>> BEGIN
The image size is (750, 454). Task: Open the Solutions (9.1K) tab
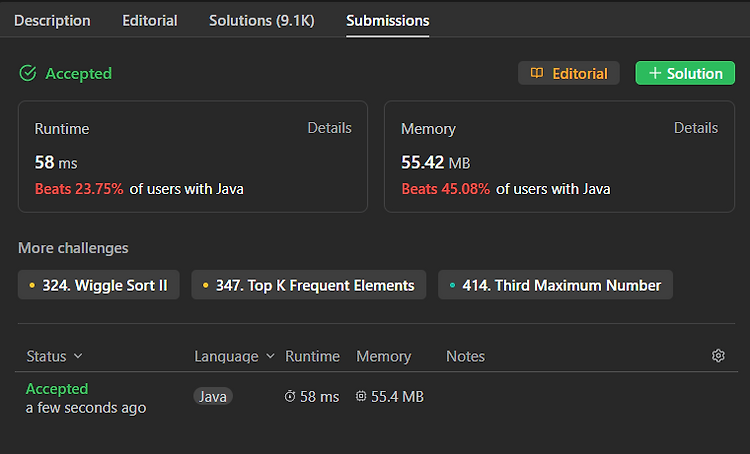point(262,21)
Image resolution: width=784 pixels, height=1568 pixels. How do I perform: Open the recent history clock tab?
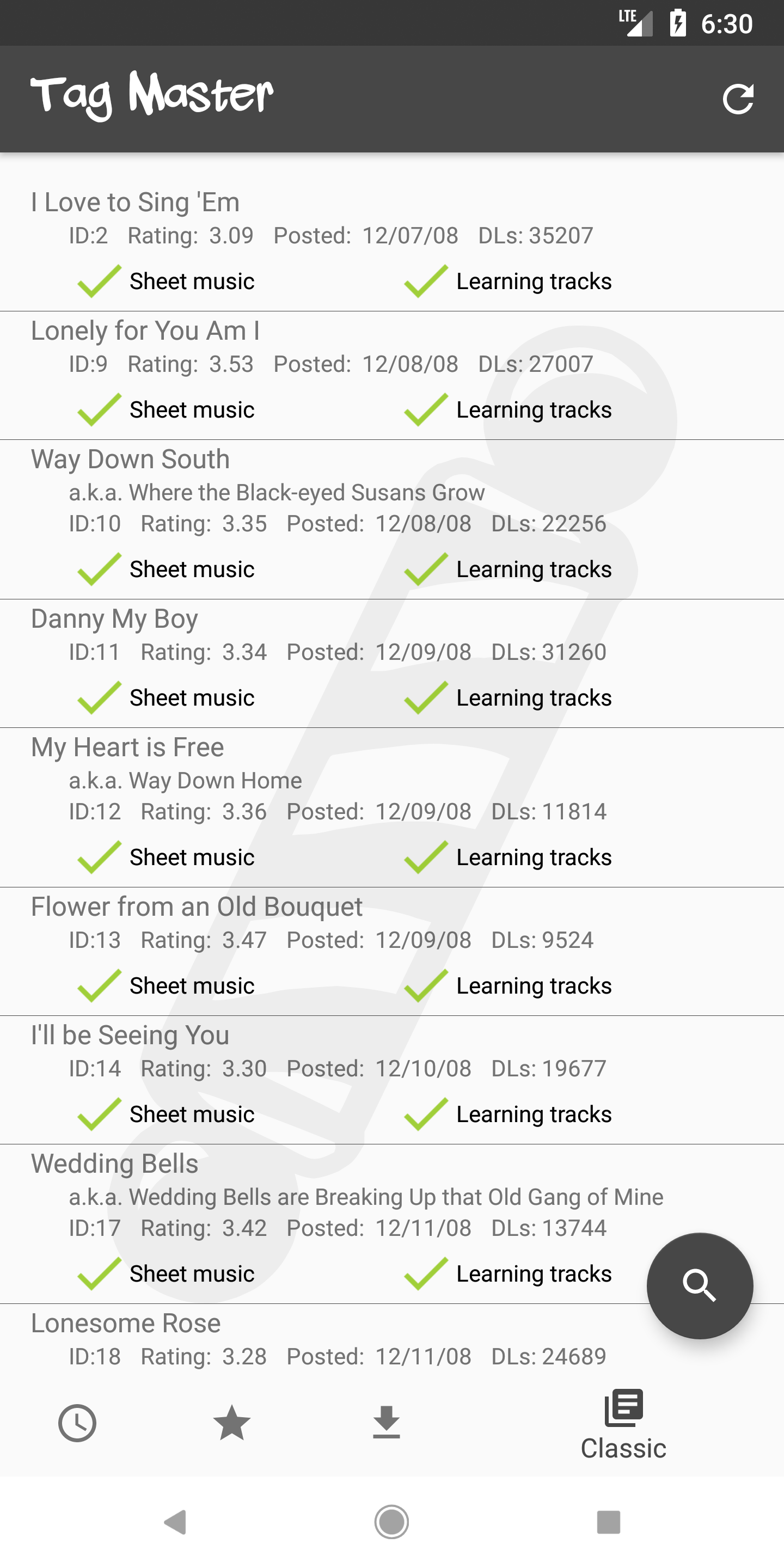coord(77,1423)
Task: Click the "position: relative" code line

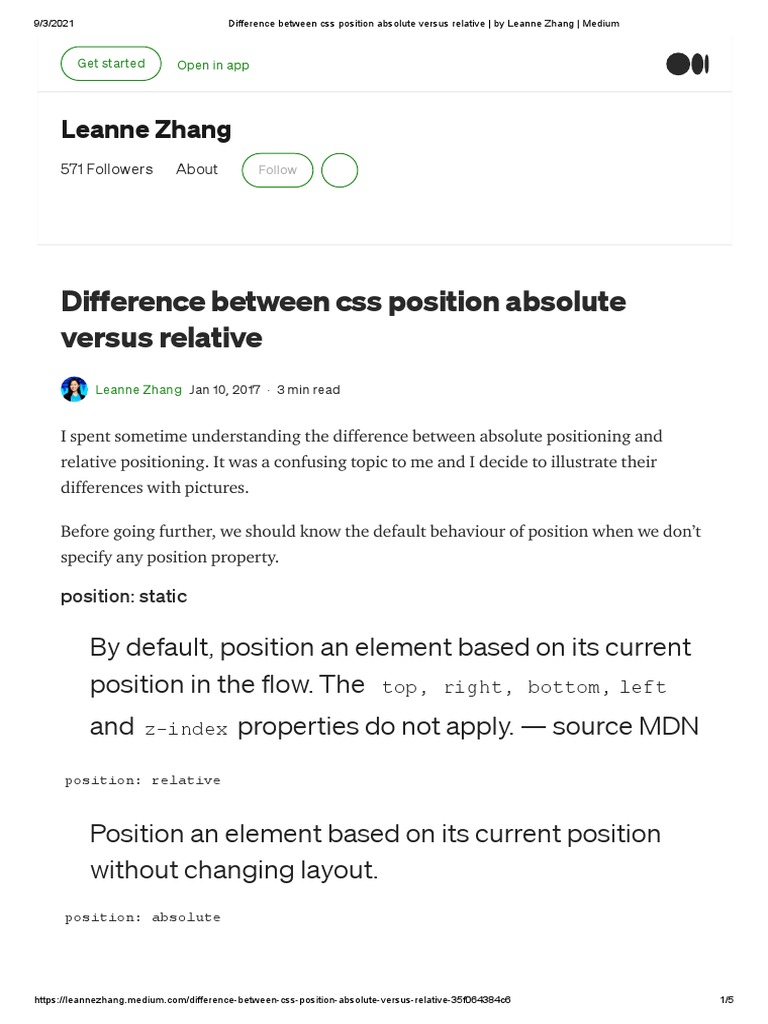Action: pyautogui.click(x=143, y=780)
>> END
TASK DESCRIPTION:
Can you turn the rows above into a Markdown table with the columns "Number" and "Line," one numbered line per table row with blank lines skipped and the pictures left out?

REPLY TO THE TASK:
| Number | Line |
|---|---|
| 1 | The image size is (750, 454). Task: Open the Solutions (9.1K) tab |
| 2 | point(262,21) |
| 3 | Image resolution: width=784 pixels, height=1568 pixels. How do I perform: Open the recent history clock tab? |
| 4 | coord(77,1423) |
| 5 | Task: Click the "position: relative" code line |
| 6 | Action: pyautogui.click(x=143, y=780) |